Estimating odometry, where an accumulating position and rotation is tracked, has critical applications in many areas of robotics as a form of state estimation such as in SLAM, navigation, and controls. During deployment of a legged robot, a vision system's tracking can easily get lost. Instead, using only the onboard leg and inertial sensor for odometry is a promising alternative. Previous methods in estimating leg-inertial odometry require analytical modeling or collecting high-quality real-world trajectories to train a model. Analytical modeling is specific to each robot, requires manual fine-tuning, and doesn't always capture real-world phenomena such as slippage. Previous work learning legged odometry still relies on collecting real-world data, this has been shown to not perform well out of distribution. In this work, we show that it is possible to estimate the odometry of a legged robot without any analytical modeling or real-world data collection. In this paper, we present Legolas, the first method that accurately estimates odometry in a purely data-driven fashion for quadruped robots. We deploy our method on two real-world quadruped robots in both indoor and outdoor environments. In the indoor scenes, our proposed method accomplishes a relative pose error that is 73% less than an analytical filtering-based approach and 87.5% less than a real-world behavioral cloning approach.
In this baseline rollout, Legolas is compared to relevent filtering-based and learning-based baselines. In this rollout, the behavorial cloning baseline that was trained from real-world data fails to even leave the area where the robot started. VINS-Fusion, as a visual-baseline in this rollout failed due to lighting reflections causing the estimate to diverge. The filtering baseline, built off analytical models closely tracks the ground-truth trajectory. However, it falls in quality when compared to Legolas. (Third person view and map are for visualization purposes.)
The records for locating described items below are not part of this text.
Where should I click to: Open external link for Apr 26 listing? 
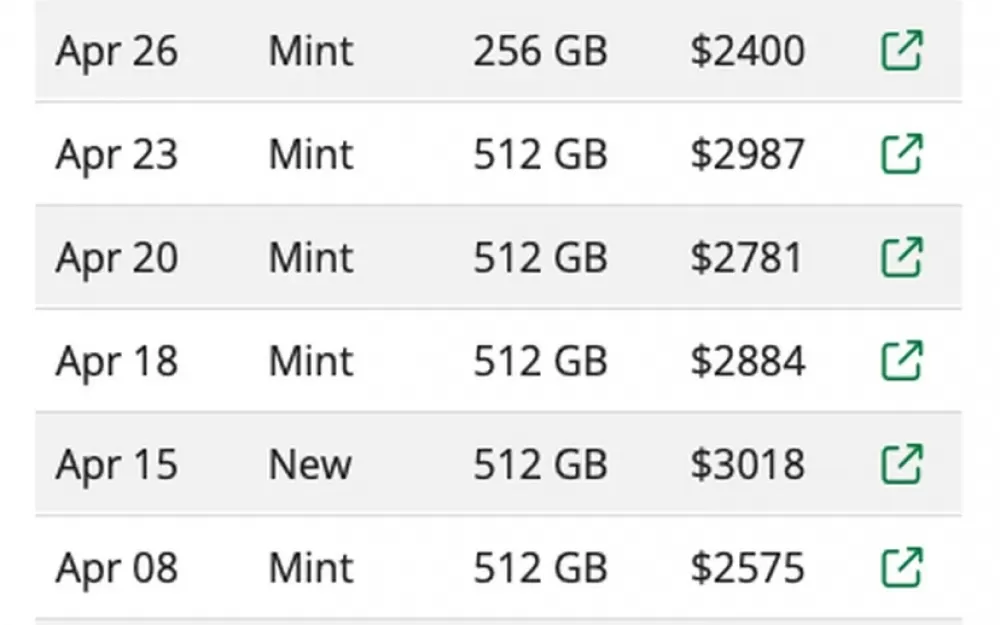(x=902, y=50)
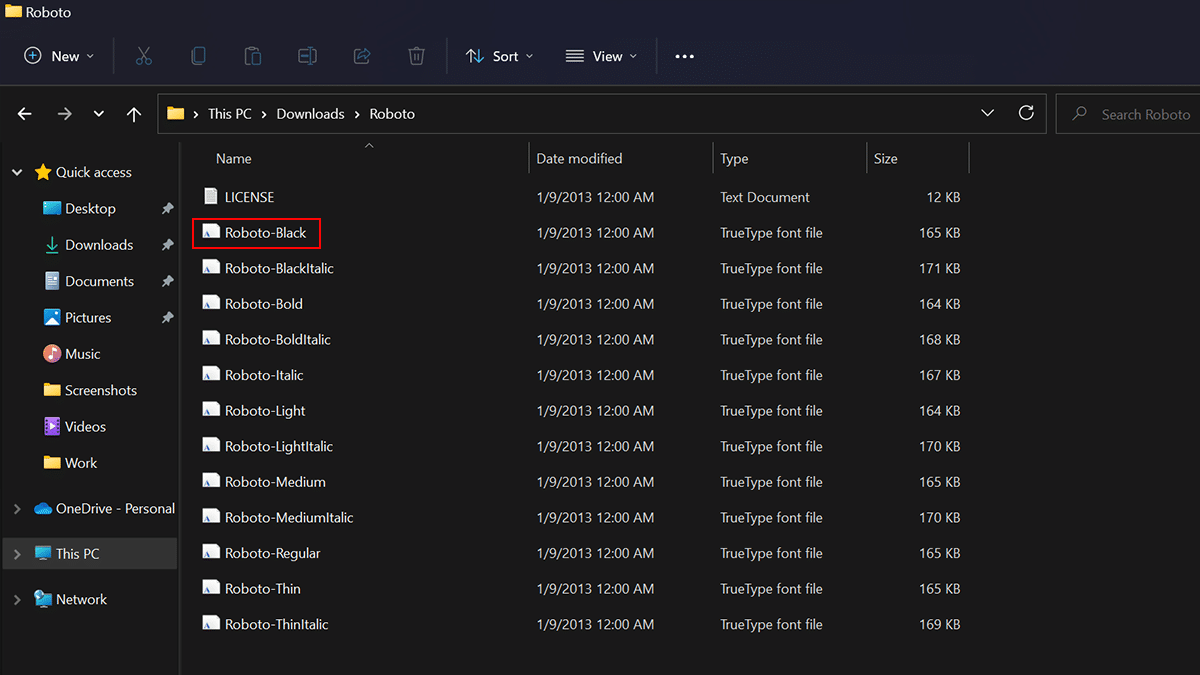Open the Sort options menu
The image size is (1200, 675).
coord(500,56)
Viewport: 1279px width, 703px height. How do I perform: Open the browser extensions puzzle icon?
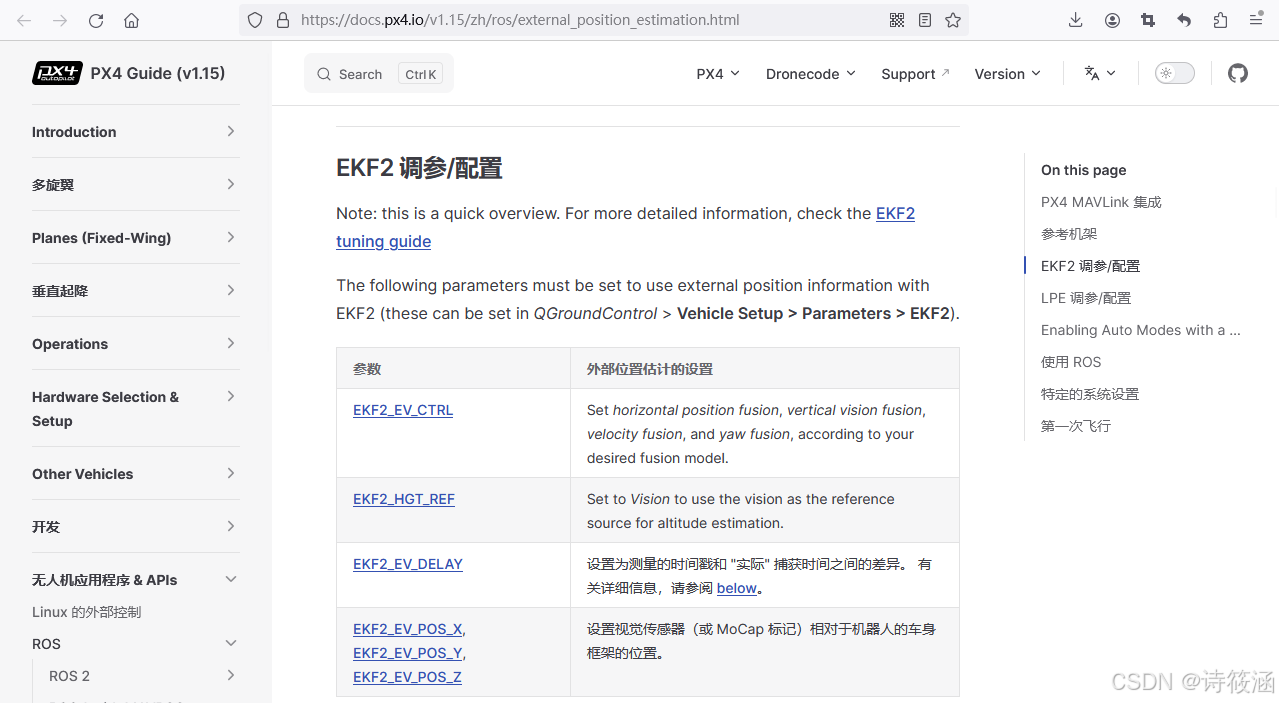[x=1219, y=19]
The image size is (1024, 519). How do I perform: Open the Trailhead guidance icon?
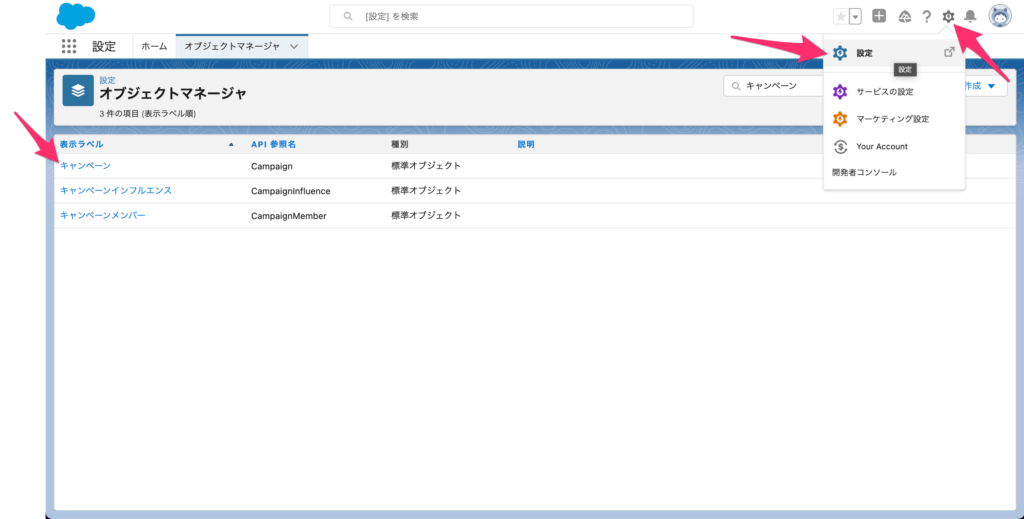pyautogui.click(x=905, y=16)
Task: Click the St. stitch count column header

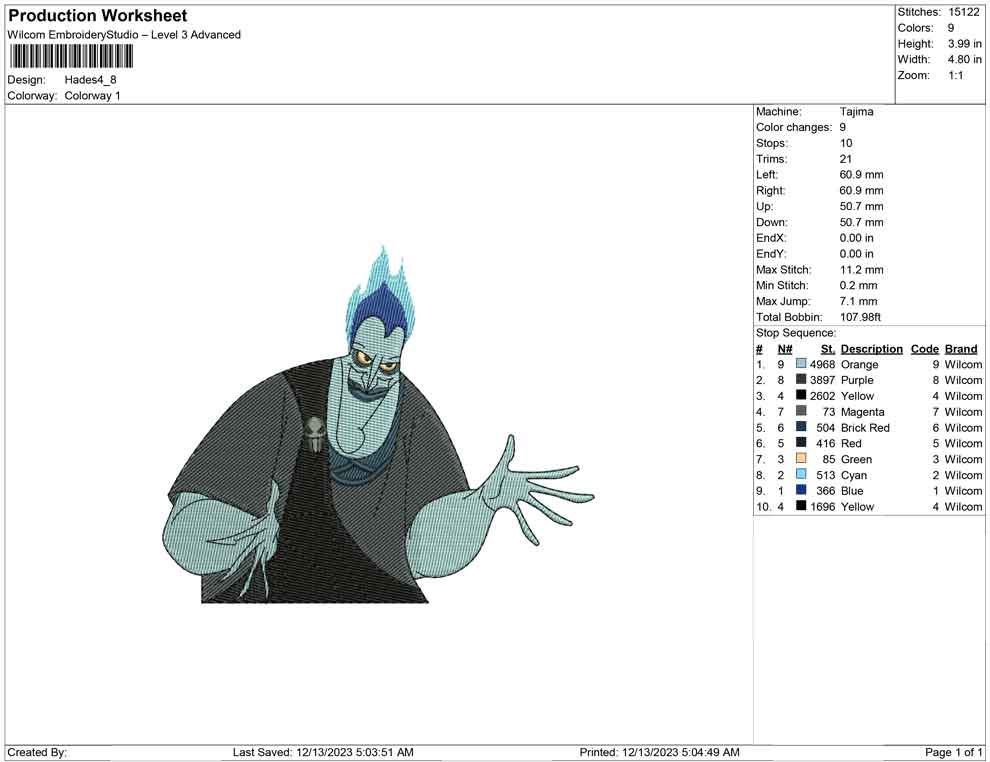Action: tap(827, 349)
We are able to deploy legolas across diverse terrains such as onto stairs, where it can estimate accurate forward (x), upward (z), and pitch state. Third person view for visualization purposes.
Deploying Legolas, onto a rollout of 180m, it is able to accurately predict the pose of the robot with very little drift outdoors. Front camera used for visualization.
Legolas outputs a predicted instantenous velocity and variance for each prediction. We demonstrate the covariance output of Legolas on two of the above rollouts.
Analysis: In this scenario, the |Y| displacement and variance are much smaller than the |X| displacement. This matches what is expected as the robot is moving forward, and this would be dominated by an |X| displacement with a smaller |Y| displacement from swaying. After completing the first hallway, the robot turns sharply and causes a dip in displacements, which are matched with a dip in variance as the robot is moving slower. The lower variances when the robot is moving slower can also be observed at the start of the plot as the robot starts to move.
Analysis: While going up the stairs the |X| and |Z| displacements are very cyclical with their peaks being matched with peaks in variance occurring wherever the displacement changes quickly. When the robot reaches the new floor, variances for |X| and |Z| decrease as there is less instantaneous motion.
We include visualizations of the robot ground-truth trajectories collected for the test dataset.
In order to showcase how Legolas can be used to improve the robustness of a visual SLAM system we demonstrate the following experiment. This also highlights the large amount of pertubations that are caused by locomotion.
On its own, the VIO baseline fails to make it past the carpeted area, and loses tracking at the 0:20 mark.
In contrast, when combined with Legolas, the VIO baseline is able to keep mapping.